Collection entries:
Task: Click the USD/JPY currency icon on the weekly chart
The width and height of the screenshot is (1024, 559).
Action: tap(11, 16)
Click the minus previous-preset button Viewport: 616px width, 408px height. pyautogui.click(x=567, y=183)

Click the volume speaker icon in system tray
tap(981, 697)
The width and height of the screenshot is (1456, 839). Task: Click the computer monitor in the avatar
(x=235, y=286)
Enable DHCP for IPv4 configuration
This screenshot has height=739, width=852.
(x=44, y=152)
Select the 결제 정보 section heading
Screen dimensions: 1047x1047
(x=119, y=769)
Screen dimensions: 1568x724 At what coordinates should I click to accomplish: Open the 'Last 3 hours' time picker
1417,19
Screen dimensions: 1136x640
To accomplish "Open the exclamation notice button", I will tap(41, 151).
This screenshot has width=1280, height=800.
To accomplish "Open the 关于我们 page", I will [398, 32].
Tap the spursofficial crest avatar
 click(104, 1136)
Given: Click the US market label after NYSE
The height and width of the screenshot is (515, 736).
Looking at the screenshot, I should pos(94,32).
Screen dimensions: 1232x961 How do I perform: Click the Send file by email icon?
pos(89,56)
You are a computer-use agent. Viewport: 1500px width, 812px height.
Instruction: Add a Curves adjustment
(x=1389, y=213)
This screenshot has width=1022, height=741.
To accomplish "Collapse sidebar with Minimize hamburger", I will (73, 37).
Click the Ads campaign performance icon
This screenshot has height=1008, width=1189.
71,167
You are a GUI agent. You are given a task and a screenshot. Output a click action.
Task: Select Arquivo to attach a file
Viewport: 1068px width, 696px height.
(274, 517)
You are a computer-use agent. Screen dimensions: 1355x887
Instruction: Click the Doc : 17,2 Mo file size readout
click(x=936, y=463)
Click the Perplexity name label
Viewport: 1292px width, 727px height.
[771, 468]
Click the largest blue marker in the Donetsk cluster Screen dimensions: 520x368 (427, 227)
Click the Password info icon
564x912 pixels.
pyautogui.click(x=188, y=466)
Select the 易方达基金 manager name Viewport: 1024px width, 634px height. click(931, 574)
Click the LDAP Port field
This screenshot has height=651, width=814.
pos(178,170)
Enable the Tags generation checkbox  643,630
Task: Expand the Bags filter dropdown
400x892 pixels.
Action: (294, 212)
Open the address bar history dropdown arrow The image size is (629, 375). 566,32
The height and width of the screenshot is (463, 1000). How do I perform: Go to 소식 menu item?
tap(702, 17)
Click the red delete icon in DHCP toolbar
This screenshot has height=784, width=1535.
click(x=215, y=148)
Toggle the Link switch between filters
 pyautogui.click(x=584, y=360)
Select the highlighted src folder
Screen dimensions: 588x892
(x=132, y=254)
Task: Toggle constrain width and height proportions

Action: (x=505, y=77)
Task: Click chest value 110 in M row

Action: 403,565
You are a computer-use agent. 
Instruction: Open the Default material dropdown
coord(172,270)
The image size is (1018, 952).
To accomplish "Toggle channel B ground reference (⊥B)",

Stated task:
Reproduce the lines above, switching each "Instruction" to "Goal" and leaving everything else untouched.

Task response:
Task: Click the USD/JPY currency icon on the weekly chart
The width and height of the screenshot is (1024, 559).
Action: tap(11, 16)
Click the minus previous-preset button Viewport: 616px width, 408px height. pyautogui.click(x=567, y=183)

Click the volume speaker icon in system tray
tap(981, 697)
The width and height of the screenshot is (1456, 839). Task: Click the computer monitor in the avatar
(x=235, y=286)
Enable DHCP for IPv4 configuration
This screenshot has height=739, width=852.
(x=44, y=152)
Select the 결제 정보 section heading
Screen dimensions: 1047x1047
(x=119, y=769)
Screen dimensions: 1568x724 At what coordinates should I click to accomplish: Open the 'Last 3 hours' time picker
1417,19
Screen dimensions: 1136x640
To accomplish "Open the exclamation notice button", I will tap(41, 151).
This screenshot has width=1280, height=800.
To accomplish "Open the 关于我们 page", I will [398, 32].
Tap the spursofficial crest avatar
 click(104, 1136)
Given: Click the US market label after NYSE
The height and width of the screenshot is (515, 736).
Looking at the screenshot, I should pos(94,32).
Screen dimensions: 1232x961 How do I perform: Click the Send file by email icon?
pos(89,56)
You are a computer-use agent. Viewport: 1500px width, 812px height.
Goal: Add a Curves adjustment
(x=1389, y=213)
This screenshot has width=1022, height=741.
To accomplish "Collapse sidebar with Minimize hamburger", I will (73, 37).
Click the Ads campaign performance icon
This screenshot has height=1008, width=1189.
71,167
You are a GUI agent. You are given a task and a screenshot. Output a click action.
Task: Select Arquivo to attach a file
Viewport: 1068px width, 696px height.
(274, 517)
You are a computer-use agent. Screen dimensions: 1355x887
Goal: Click the Doc : 17,2 Mo file size readout
click(x=936, y=463)
Click the Perplexity name label
Viewport: 1292px width, 727px height.
[771, 468]
Click the largest blue marker in the Donetsk cluster Screen dimensions: 520x368 (427, 227)
Click the Password info icon
564x912 pixels.
pyautogui.click(x=188, y=466)
Select the 易方达基金 manager name Viewport: 1024px width, 634px height. click(931, 574)
Click the LDAP Port field
This screenshot has height=651, width=814.
pos(178,170)
Enable the Tags generation checkbox  643,630
Task: Expand the Bags filter dropdown
400x892 pixels.
Action: (294, 212)
Open the address bar history dropdown arrow The image size is (629, 375). 566,32
The height and width of the screenshot is (463, 1000). How do I perform: Go to 소식 menu item?
tap(702, 17)
Click the red delete icon in DHCP toolbar
This screenshot has height=784, width=1535.
click(x=215, y=148)
Toggle the Link switch between filters
 pyautogui.click(x=584, y=360)
Select the highlighted src folder
Screen dimensions: 588x892
(x=132, y=254)
Task: Toggle constrain width and height proportions

Action: (x=505, y=77)
Task: Click chest value 110 in M row

Action: 403,565
You are a computer-use agent. 
Goal: Open the Default material dropdown
coord(172,270)
The image size is (1018, 952).
To accomplish "Toggle channel B ground reference (⊥B)",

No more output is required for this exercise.